In retrospect,
Bi-Fixe reads like a prototype for investigations by the artist that have subsequently led him into experimenting with object design. Taking his cue – or so it would appear – from the photographic origin of Ty Nant’s PET bottles, Moulène has devised several objects that not only resort to computer design but that clearly manifest, like the Ty Nant bottles, the fact they originate in a two-dimensional design that has been translated into three dimensions (rather than conceived and constructed in volume). His
Histocamembert (2004) is a case in point, an object reminiscent of a pie chart blown up and translated into volume. No doubt the most conspicuous of these objects is
Body (2011), an irregular bean pod-like shape some 8.5 meters long that Moulène produced in collaboration with the car manufacturer Renault. Similarly to his photographic rendering of the Ty Nant bottles,
Body reads counter-intuitively: it exhibits color variations and dividing lines that bear, in fact, no relation to its actual shape, it is seemingly translucent yet opaque, and it is industrially produced but as useless as an object made by a
3D printer. Yet it is in fact anything but an object made by a 3D printer, a technology that directly implements the translation of images into simple objects.

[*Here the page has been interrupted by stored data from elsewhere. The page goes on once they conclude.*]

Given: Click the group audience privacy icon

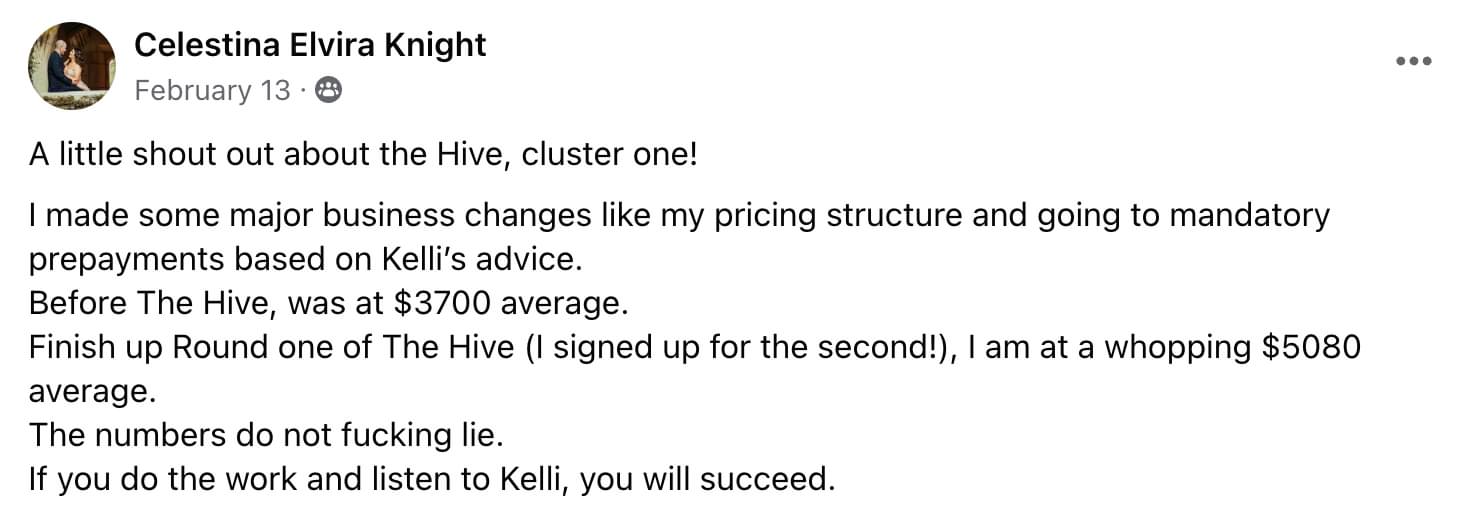Looking at the screenshot, I should [328, 91].
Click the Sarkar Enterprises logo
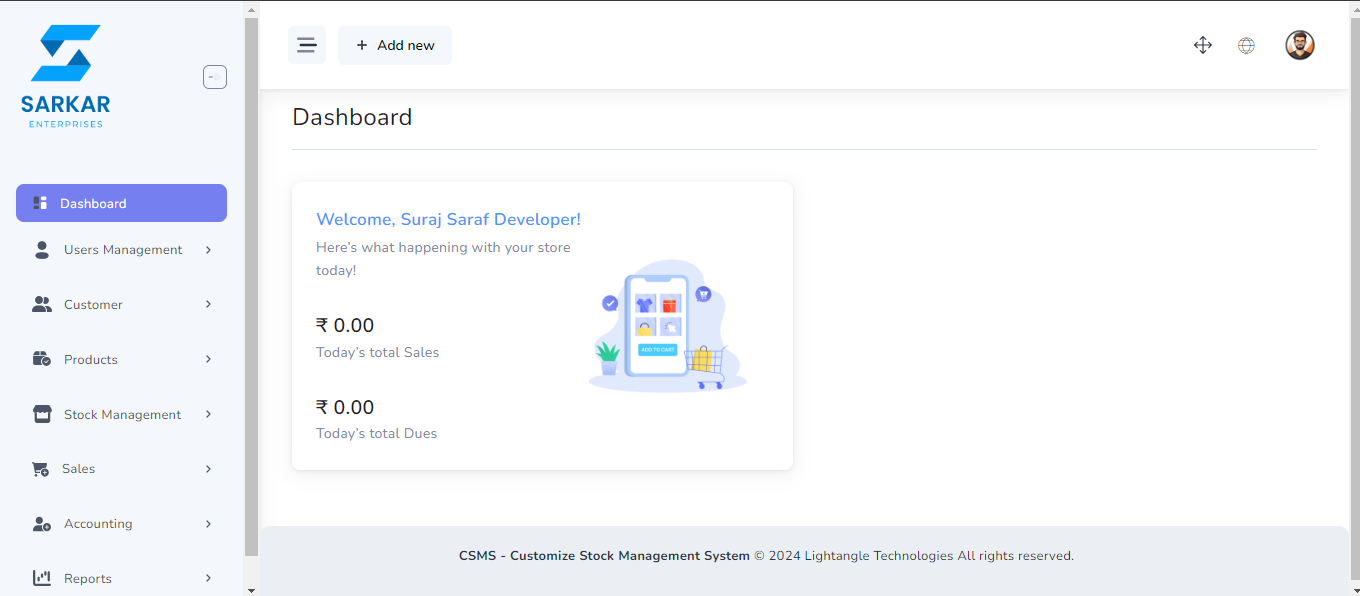The width and height of the screenshot is (1360, 596). coord(66,76)
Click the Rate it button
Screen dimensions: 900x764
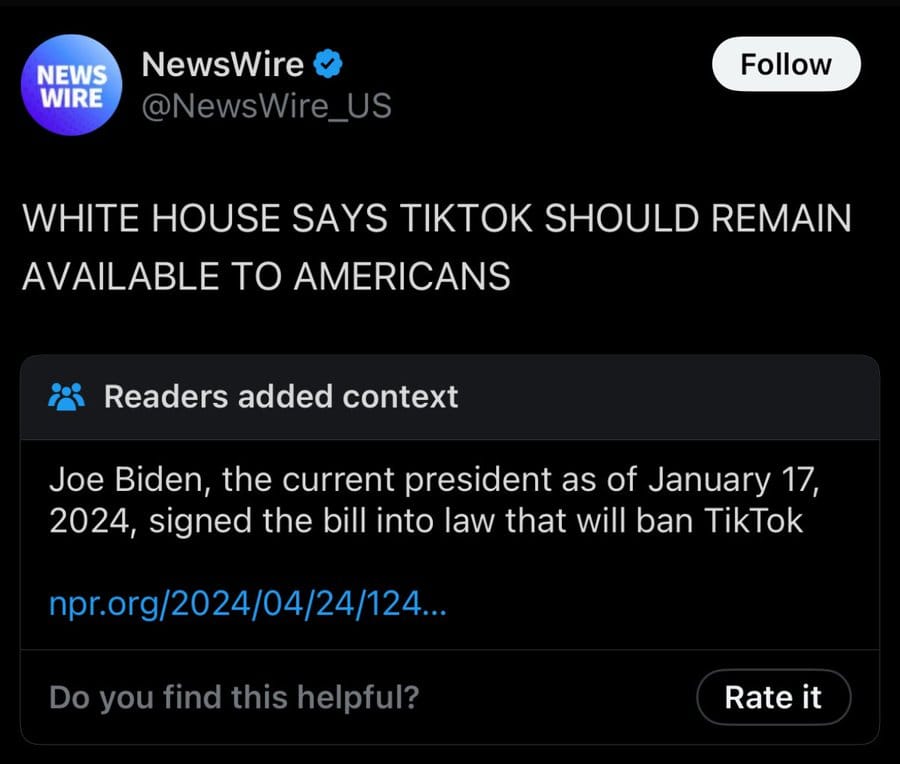[x=773, y=697]
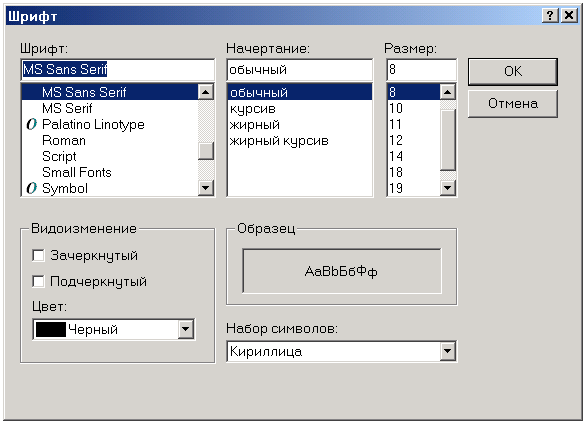This screenshot has width=584, height=422.
Task: Select MS Serif font from list
Action: [67, 108]
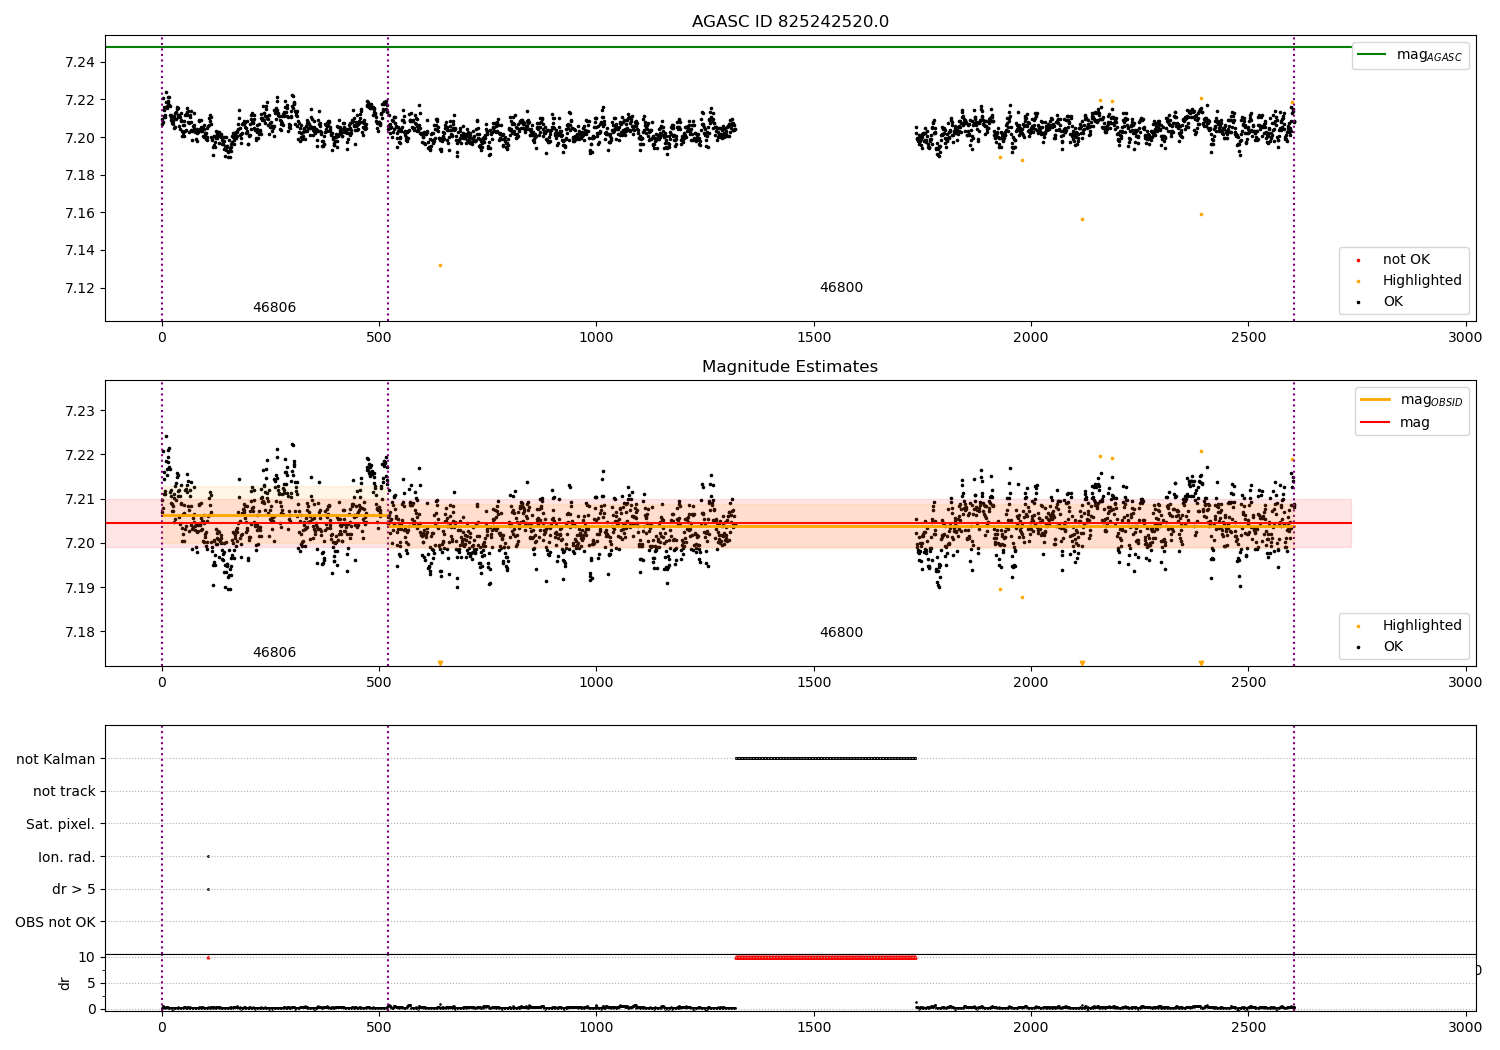The image size is (1500, 1050).
Task: Click the 'Ion. rad.' axis label
Action: (67, 857)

Body is a visual conundrum that evokes the two-dimensional, “photographic” quality of designed objects translated into volume by confusing the relationship between object and photograph. It is not unlike the glazed wickerwork pattern drawn on potteries traditionally, yet no longer encased in basketry, but messed up: a computer-generated design that takes us back to a photographic experience of the world and invites us, in turn, to look at photographs less as pictures of things than as objects that address the conditions of their making.